The estate of former Navy SEAL and "American Sniper" author Chris Kyle just won a major legal battle against another former SEAL.
On Monday, a panel of judges threw out a 2014 ruling that ordered the Kyle estate to pay a total of $1.8 million to former Minnesota Gov. Jesse Ventura for defamation.
In his memoir, Kyle says he punched a man for making disparaging comments during another SEAL's wake at a California bar in 2006. Kyle claimed the man, whom he later identified as Ventura, said the SEALs "deserve to lose a few" in Iraq.
After the trial, the claim about the punch was pulled from future copies of "American Sniper," but Ventura says the damage had already been done. He says he can't go to SEAL reunions because the book ruined his reputation in the military community.
"The whole story was fabricated. I was accused of treason, which in the military is the death penalty," Ventura said in an interview with CBS.

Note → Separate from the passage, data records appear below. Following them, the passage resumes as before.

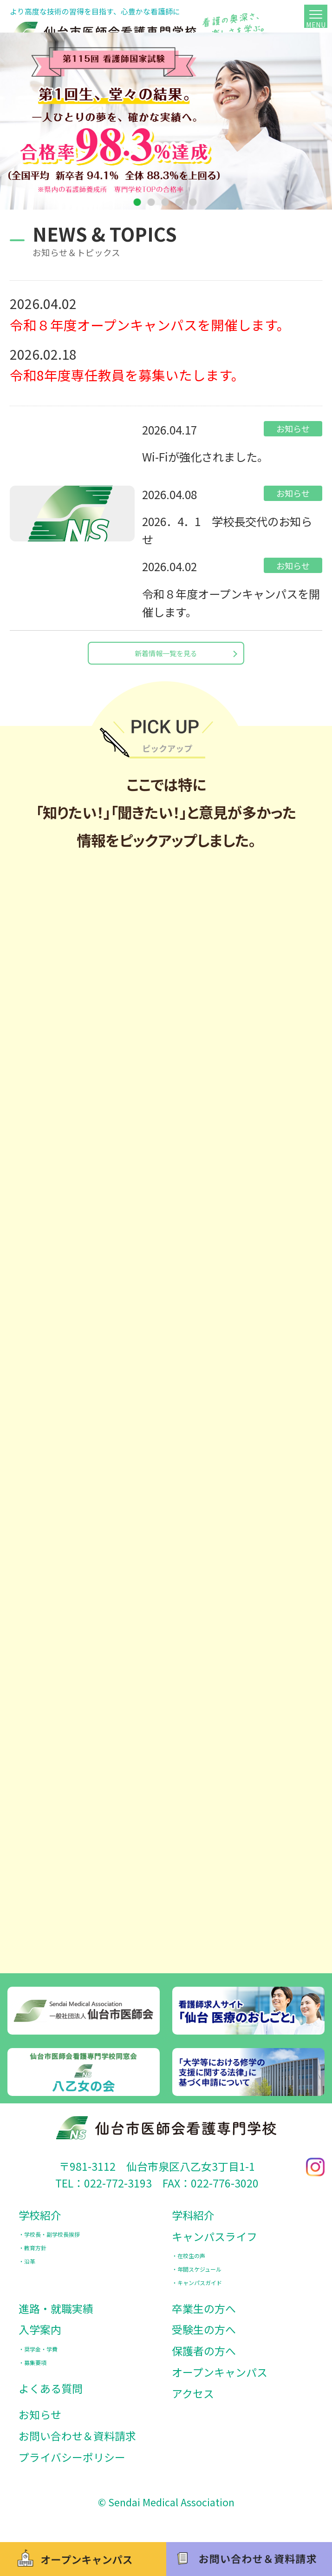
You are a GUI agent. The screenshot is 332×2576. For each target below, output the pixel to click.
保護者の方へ (204, 2359)
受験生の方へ (204, 2338)
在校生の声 (191, 2264)
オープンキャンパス (219, 2381)
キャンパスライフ (214, 2245)
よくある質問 (51, 2397)
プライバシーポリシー (72, 2466)
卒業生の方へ (204, 2317)
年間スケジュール (199, 2278)
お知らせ (40, 2423)
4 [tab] (180, 203)
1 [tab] (138, 203)
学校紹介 (40, 2224)
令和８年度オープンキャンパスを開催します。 (150, 324)
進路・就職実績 (56, 2317)
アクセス (193, 2402)
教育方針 (35, 2256)
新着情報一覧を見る (166, 657)
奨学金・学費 (41, 2358)
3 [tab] (166, 203)
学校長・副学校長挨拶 (52, 2243)
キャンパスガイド (199, 2291)
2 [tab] (152, 203)
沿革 (29, 2270)
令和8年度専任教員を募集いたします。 (127, 374)
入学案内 (40, 2338)
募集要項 (35, 2371)
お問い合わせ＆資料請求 (77, 2444)
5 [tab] (194, 203)
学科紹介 (193, 2224)
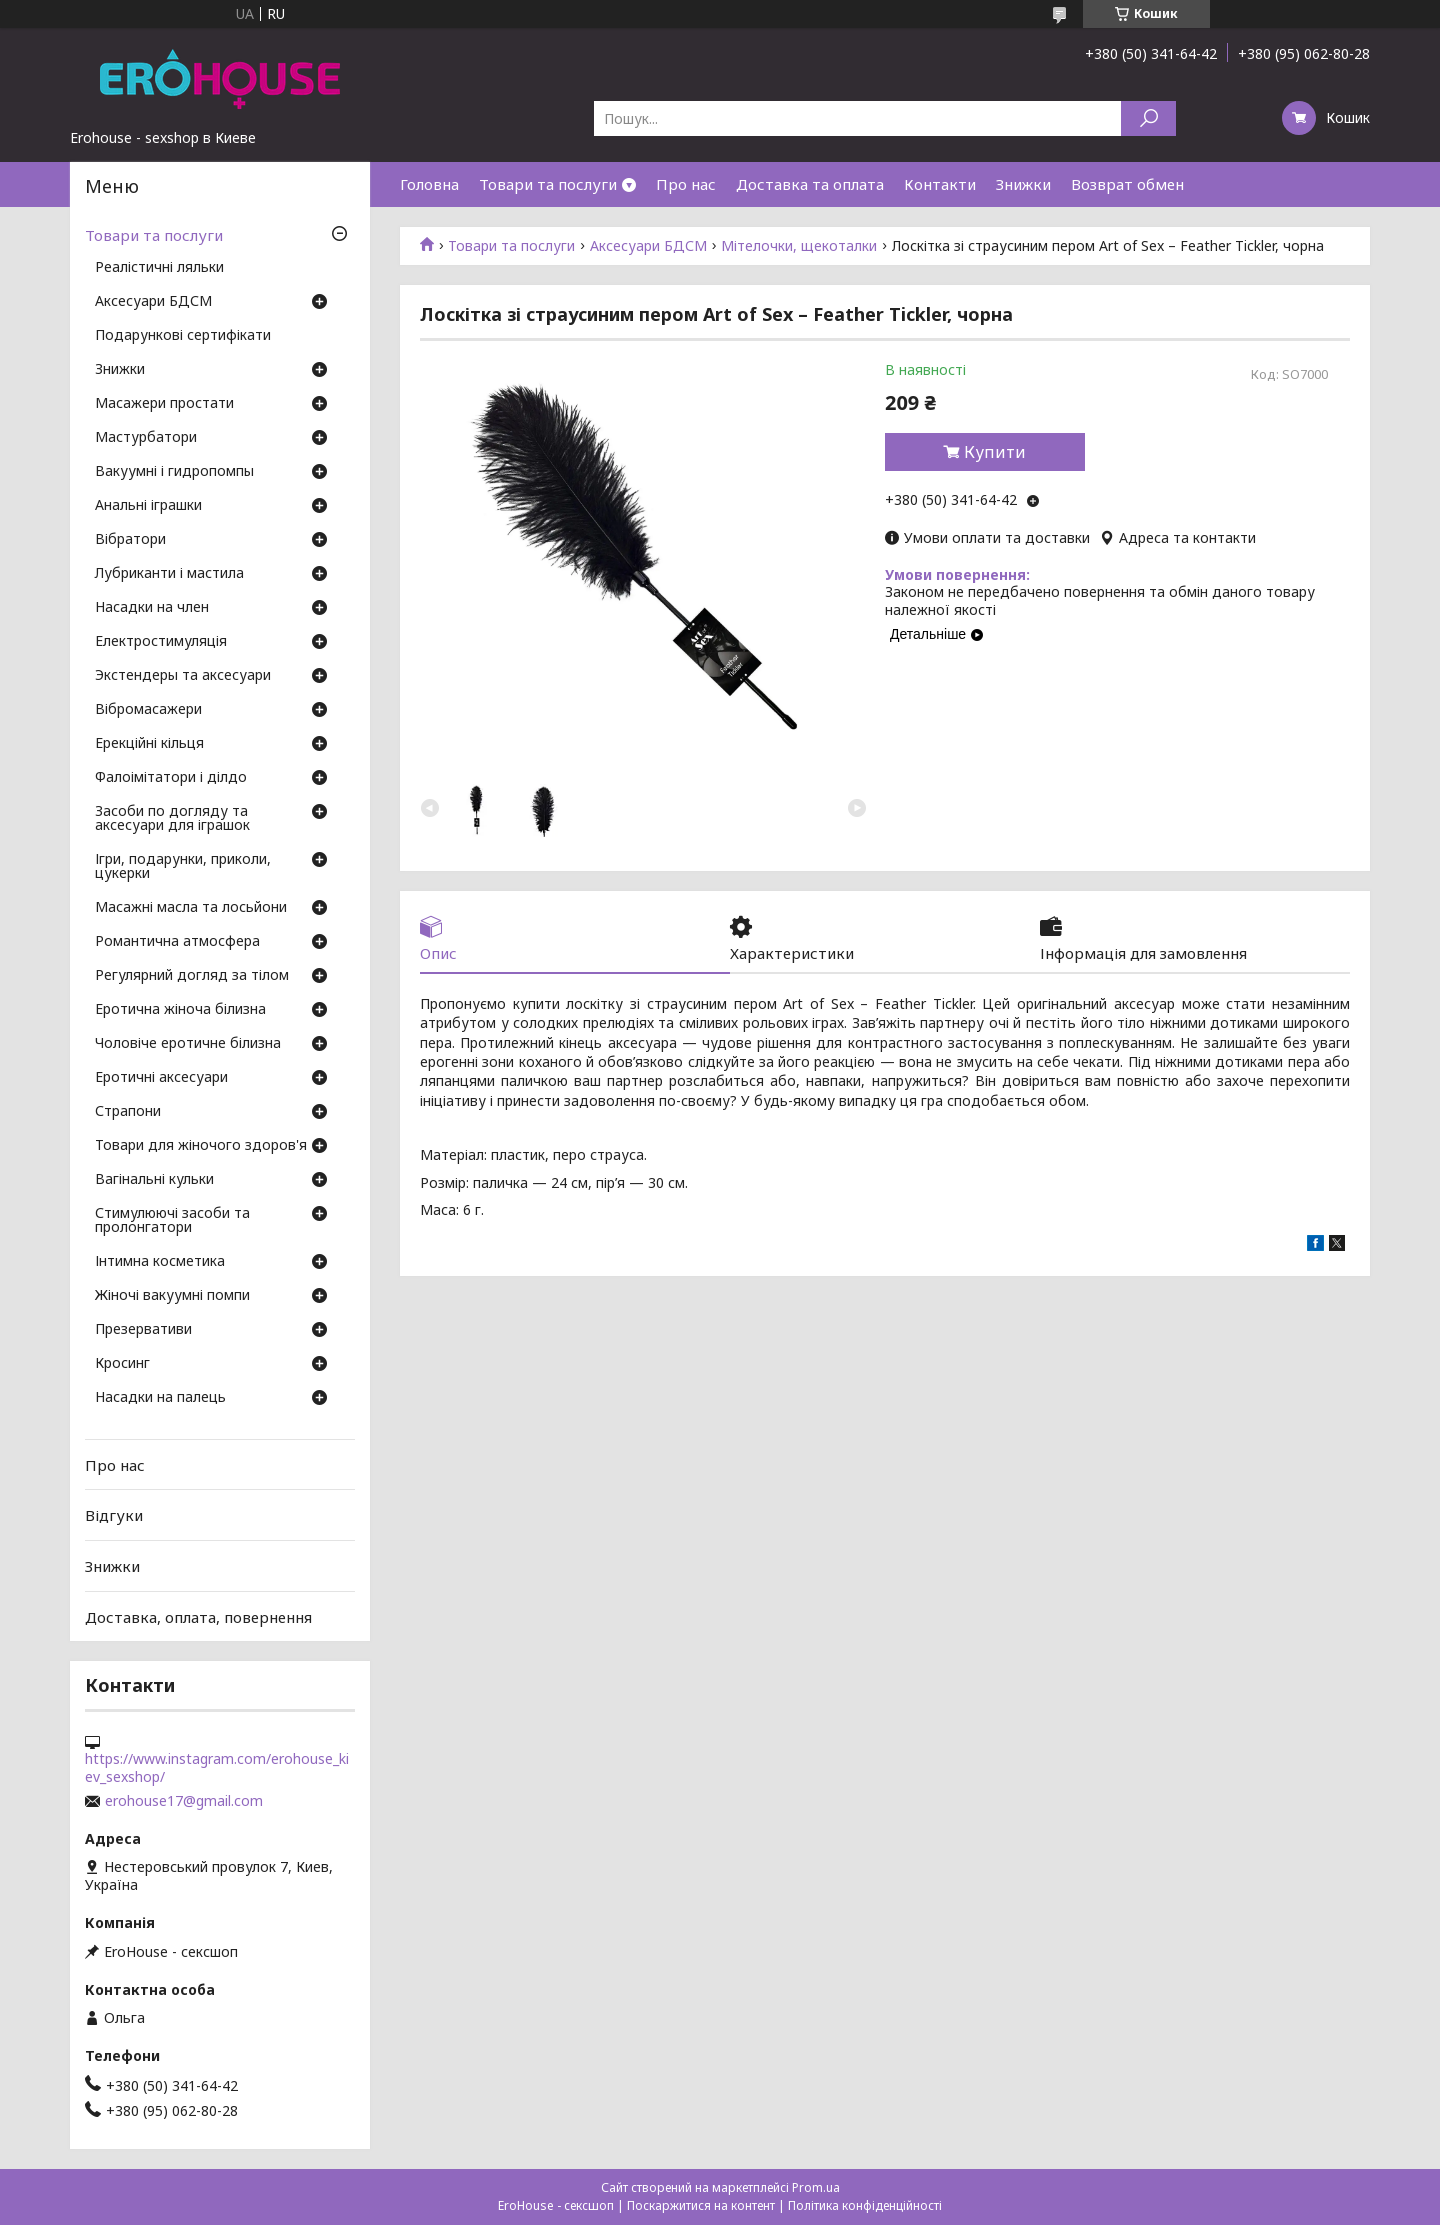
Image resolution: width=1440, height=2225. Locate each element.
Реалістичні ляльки (159, 268)
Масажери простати (164, 404)
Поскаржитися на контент (701, 2205)
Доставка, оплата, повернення (198, 1616)
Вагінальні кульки (154, 1180)
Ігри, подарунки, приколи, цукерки (183, 867)
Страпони (128, 1112)
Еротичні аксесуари (161, 1078)
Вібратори (130, 540)
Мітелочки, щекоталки (799, 246)
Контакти (940, 184)
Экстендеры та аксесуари (183, 676)
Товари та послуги (548, 184)
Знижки (1023, 184)
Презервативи (143, 1330)
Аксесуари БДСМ (648, 246)
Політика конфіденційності (865, 2205)
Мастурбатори (146, 438)
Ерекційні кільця (149, 744)
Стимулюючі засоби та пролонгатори (172, 1221)
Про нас (686, 184)
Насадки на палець (160, 1398)
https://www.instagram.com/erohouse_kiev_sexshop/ (217, 1768)
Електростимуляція (161, 642)
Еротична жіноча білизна (180, 1010)
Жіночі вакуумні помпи (172, 1296)
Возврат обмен (1127, 184)
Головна (429, 184)
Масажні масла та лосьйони (191, 908)
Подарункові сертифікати (183, 336)
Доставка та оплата (810, 184)
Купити (995, 452)
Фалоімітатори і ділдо (171, 778)
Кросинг (122, 1364)
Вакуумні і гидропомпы (174, 472)
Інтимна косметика (160, 1262)
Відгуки (114, 1515)
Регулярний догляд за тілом (192, 976)
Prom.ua (816, 2187)
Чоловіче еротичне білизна (188, 1044)
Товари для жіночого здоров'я (201, 1146)
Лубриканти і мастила (169, 574)
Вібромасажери (148, 710)
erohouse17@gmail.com (184, 1801)
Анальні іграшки (148, 506)
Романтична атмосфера (177, 942)
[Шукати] (1148, 118)
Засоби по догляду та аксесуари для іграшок (172, 819)
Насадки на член (152, 608)
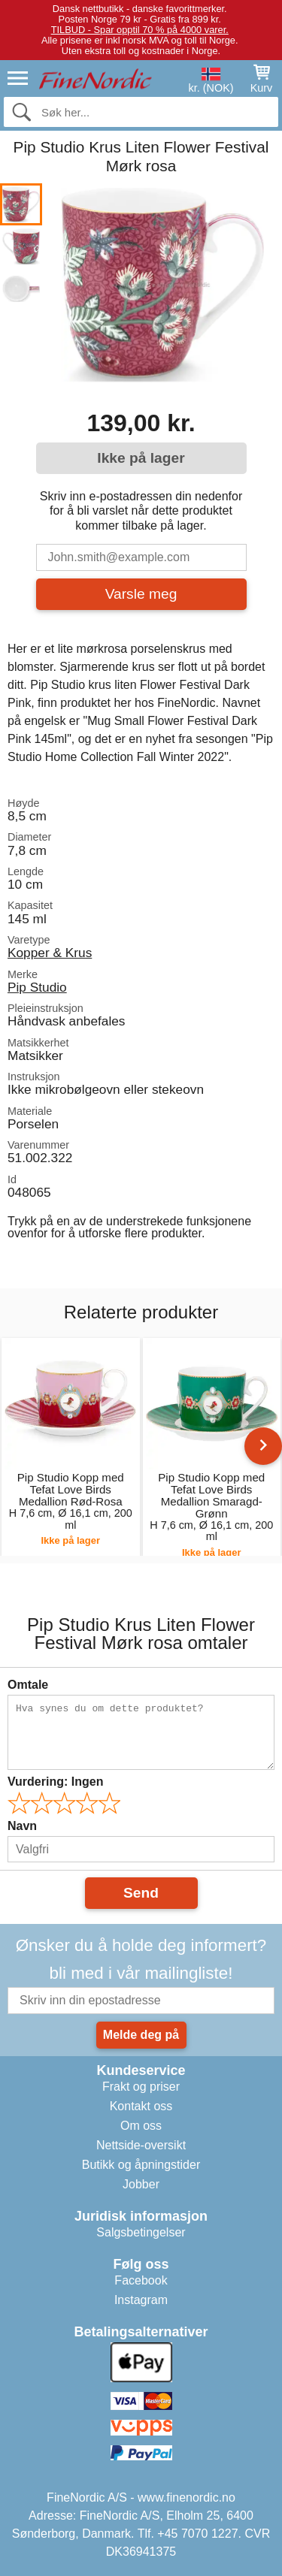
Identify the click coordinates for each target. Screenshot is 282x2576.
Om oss (141, 2125)
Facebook (140, 2280)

It's not that Kyle's estate won because the book account was deemed true but because the 8th U.S. Circuit Court of Appeals ruled the trial wasn't carried out properly.
Most of the $1.8 million settlement came from a claim of unjust enrichment, essentially meaning Kyle shouldn't have profited at Ventura's expense.
But the judges said that doesn't apply in this case because in Minnesota, Ventura would need some sort of contractual relationship with Kyle to make a claim of unjust enrichment.
The panel also ruled the $500,000 defamation award should be remanded to district court for a new trial. The appeals court said Ventura's lawyers implied Kyle's wife, Taya, had insurance that would pay for the settlement, but the judges thought that "prevented Kyle from receiving a fair trial."